▸ What you have to do:
Report every line of the entries that contains the word "computer".

(Entries shown begins)

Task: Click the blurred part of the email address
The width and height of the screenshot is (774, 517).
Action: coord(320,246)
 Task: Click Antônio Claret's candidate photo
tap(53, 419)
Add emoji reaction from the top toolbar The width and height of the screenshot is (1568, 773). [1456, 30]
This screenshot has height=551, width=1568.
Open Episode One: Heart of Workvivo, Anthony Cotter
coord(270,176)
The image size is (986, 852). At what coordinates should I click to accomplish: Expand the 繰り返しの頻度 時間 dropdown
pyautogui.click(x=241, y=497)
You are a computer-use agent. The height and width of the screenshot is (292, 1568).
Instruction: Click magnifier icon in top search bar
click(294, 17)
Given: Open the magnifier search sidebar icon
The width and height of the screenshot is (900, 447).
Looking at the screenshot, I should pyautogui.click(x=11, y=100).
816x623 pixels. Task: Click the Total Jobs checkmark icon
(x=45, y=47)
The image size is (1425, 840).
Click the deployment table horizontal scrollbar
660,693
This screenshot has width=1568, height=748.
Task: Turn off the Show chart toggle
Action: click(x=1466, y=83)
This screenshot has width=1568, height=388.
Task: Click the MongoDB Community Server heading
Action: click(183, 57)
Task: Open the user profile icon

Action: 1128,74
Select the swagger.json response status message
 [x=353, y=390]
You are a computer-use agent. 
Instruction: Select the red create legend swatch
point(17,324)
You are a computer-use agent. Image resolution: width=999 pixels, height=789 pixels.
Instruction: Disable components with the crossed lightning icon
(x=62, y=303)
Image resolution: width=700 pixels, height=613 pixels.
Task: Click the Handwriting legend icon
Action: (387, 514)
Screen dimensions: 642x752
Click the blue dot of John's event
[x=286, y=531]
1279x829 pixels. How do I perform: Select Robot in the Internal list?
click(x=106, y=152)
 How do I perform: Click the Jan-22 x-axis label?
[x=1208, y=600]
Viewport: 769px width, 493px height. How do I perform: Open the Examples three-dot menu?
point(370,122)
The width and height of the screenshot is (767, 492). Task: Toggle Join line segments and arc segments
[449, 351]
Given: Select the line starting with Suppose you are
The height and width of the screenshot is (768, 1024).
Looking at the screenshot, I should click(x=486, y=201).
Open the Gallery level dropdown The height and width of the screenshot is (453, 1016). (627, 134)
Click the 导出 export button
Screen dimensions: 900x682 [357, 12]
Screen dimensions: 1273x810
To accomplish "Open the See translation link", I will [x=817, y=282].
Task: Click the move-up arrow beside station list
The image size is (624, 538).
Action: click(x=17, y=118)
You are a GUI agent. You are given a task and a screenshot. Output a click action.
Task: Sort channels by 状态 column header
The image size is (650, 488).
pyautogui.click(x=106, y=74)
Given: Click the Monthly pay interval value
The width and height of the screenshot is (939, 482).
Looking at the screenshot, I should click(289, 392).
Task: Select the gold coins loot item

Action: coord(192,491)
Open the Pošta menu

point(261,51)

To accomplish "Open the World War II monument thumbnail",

(Entries shown ends)

▸ Output for this exercise:
You are a computer-use agent. The height and width of the screenshot is (292, 1568).
You are a computer-use agent. 
You are a computer-use agent. Image resolution: width=999 pixels, height=789 pixels.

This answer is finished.